Since the new spam check features in Services_Trackback have some of the most common methods against trackback spam bundled, the process PEARWeb performs to check for spam is very simple:

$trackback->createSpamCheck('Wordlist');
$trackback->createSpamCheck('DNSBL'); 
$trackback->createSpamCheck('SURBL');

$res = $trackback->checkSpam(); 
if ($res) {
     echo Services_Trackback::getResponseError('Your trackback seems to be spam. If it is not, please contact the webmaster of this site.', 1);
     exit;
}

The first 3 lines of code create 3 spam check modules and add them to the trackback recently received. Services_Trackback would support to add checks each with a different priority to select the order of their execution, I don't do that here, so they get executed in the same order they were added. All checks are used with their default configuration.

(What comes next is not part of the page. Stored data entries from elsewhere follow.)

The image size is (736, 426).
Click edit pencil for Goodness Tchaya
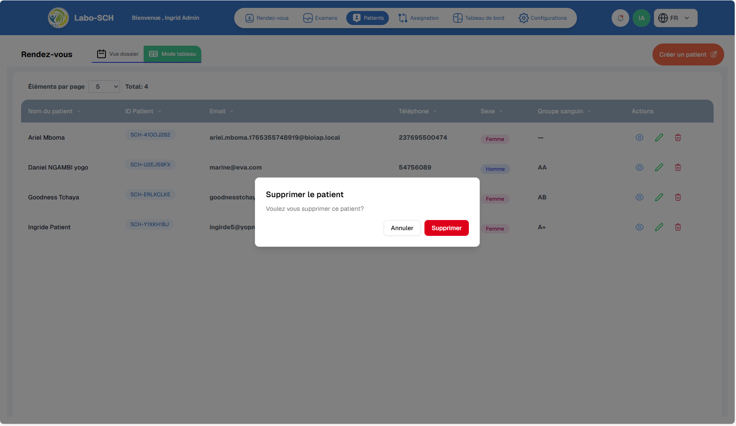[659, 197]
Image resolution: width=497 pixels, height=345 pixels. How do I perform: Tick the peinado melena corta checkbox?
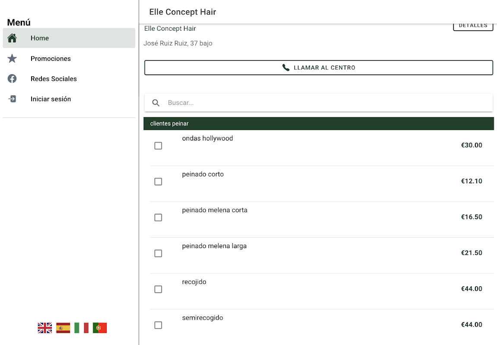click(158, 217)
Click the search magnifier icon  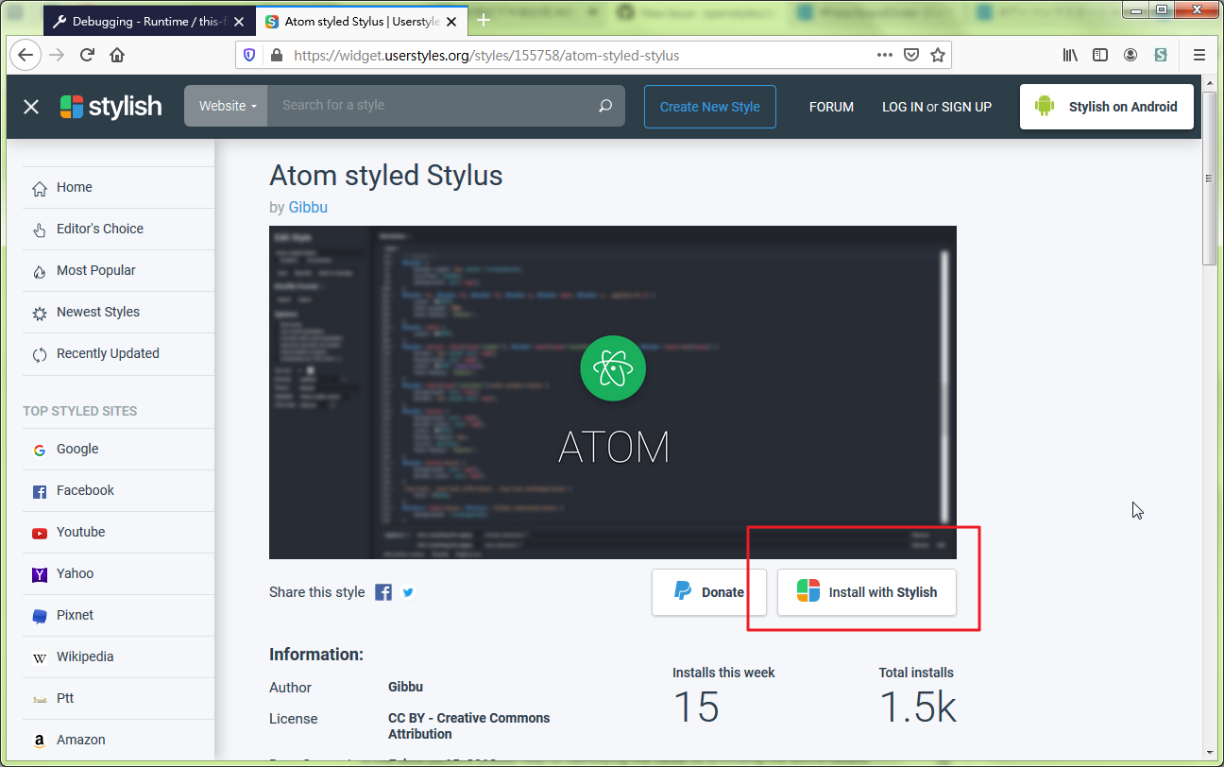[604, 106]
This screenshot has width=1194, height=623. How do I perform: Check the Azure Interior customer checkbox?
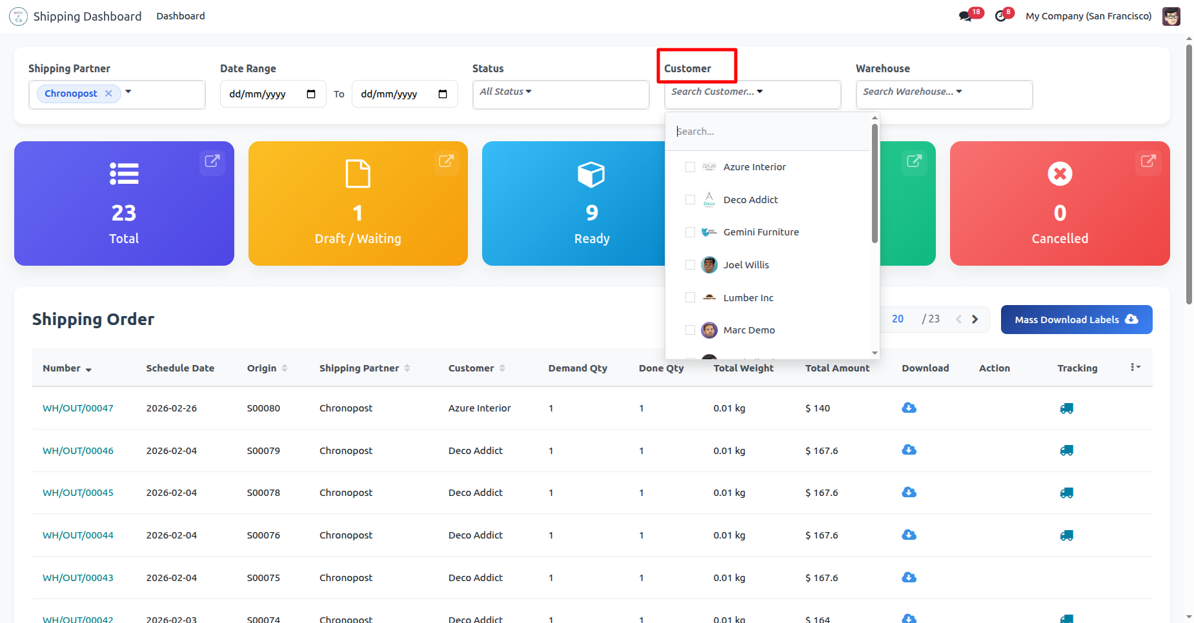tap(690, 167)
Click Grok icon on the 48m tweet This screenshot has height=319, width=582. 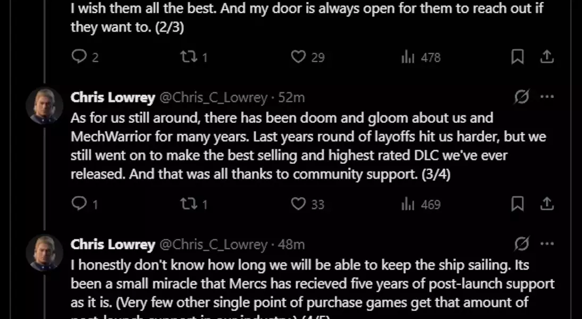coord(522,244)
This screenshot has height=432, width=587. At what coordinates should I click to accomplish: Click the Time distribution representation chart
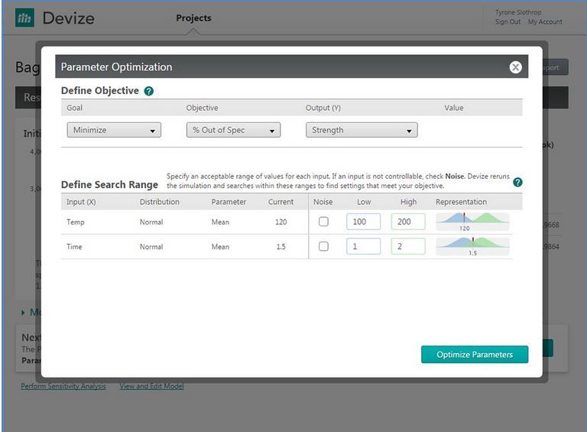[x=472, y=246]
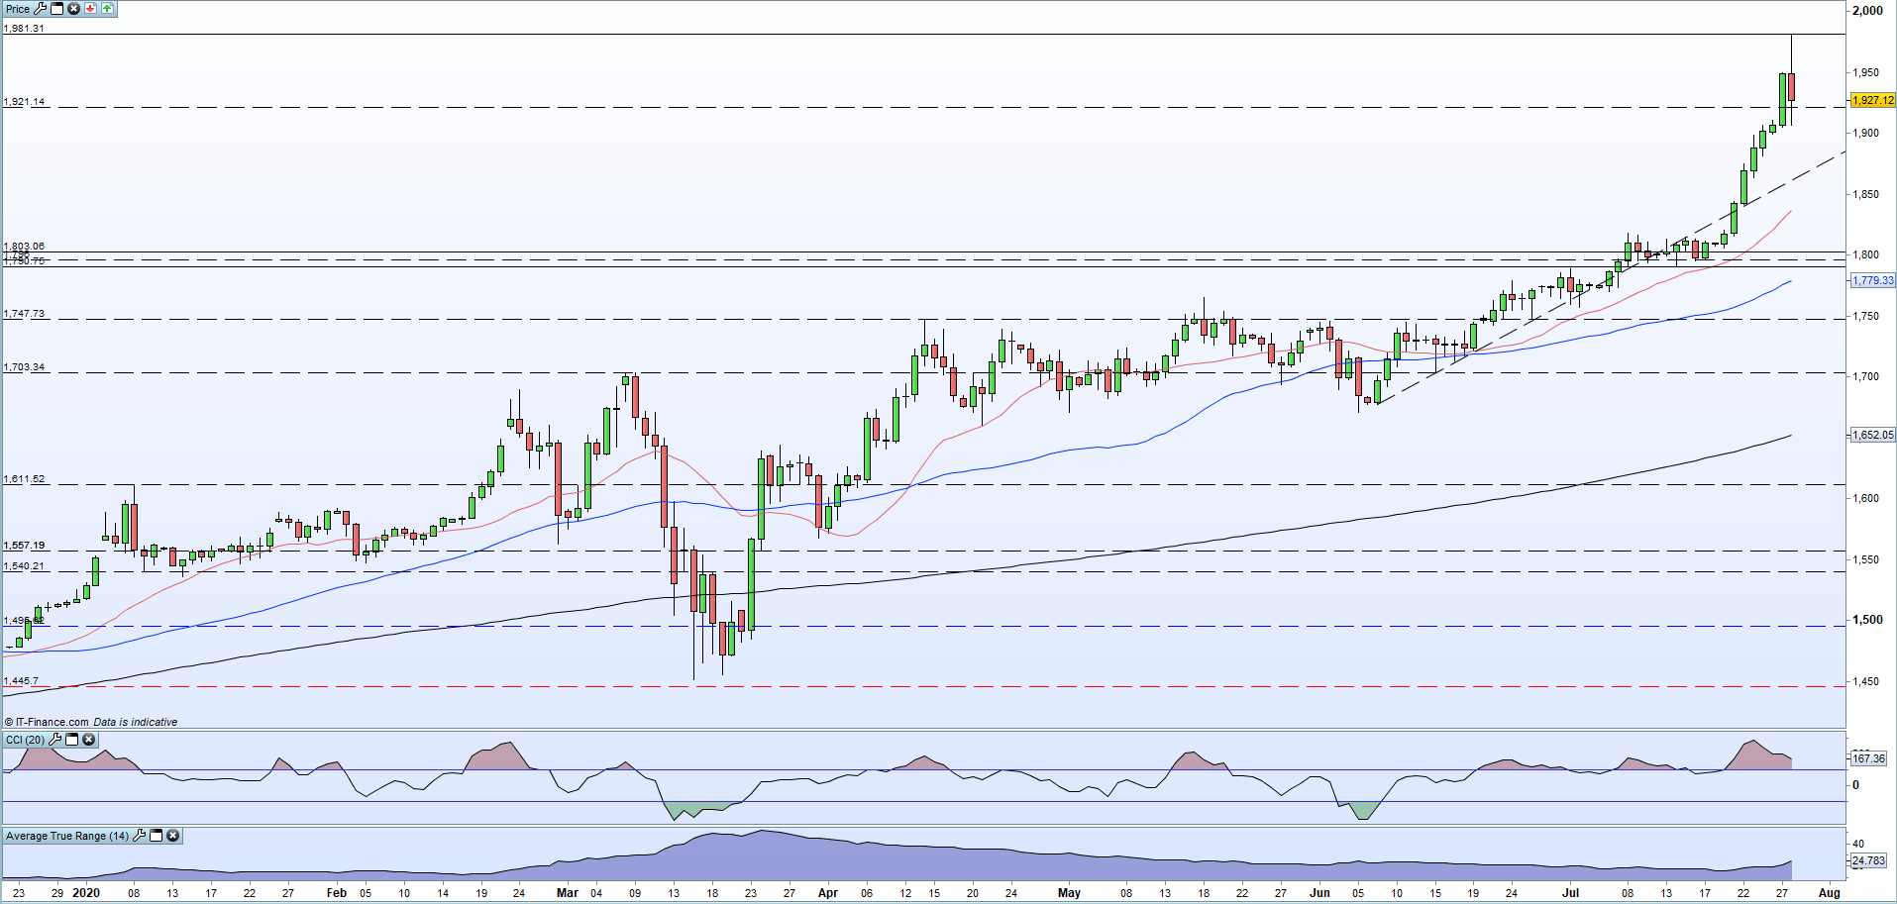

The checkSpam() method checks each of the added spam checks sequentially, stops if one of the reports spam and returns true (the trackback is considered spam). If none of the modules indicate spam, checkSpam() returns false.

What this means exactly is, that first the trackback is scanned using the integrated "bad word list", which should filter almost 80% of the trackback spam. Next the host sending the trackback is checked against the Spamcop DNS blacklist, which should clean up another 5-10% of the spam trackbacks. Last a SURBL check is performed, checking the links contained in the trackback. This should (hopefully) catch the rest of trackback spam from comming through. Since the spam check stops if one module indicates spam, the waste of resources is pretty low (only if a trackback passes the Wordlist filter the more resource expensive DNSBL is performed and only if this is passed, the even more expensive SURBL checks are performed).

I'm currently very confident, that those checks will keep away most trackback spam from PEARWeb. Nevertheless, I'm interessted in implementing (maybe cheaper) spam protection methods. So, anyone out there any feedback/ideas on Services_Trackback, it's spam protection or similar?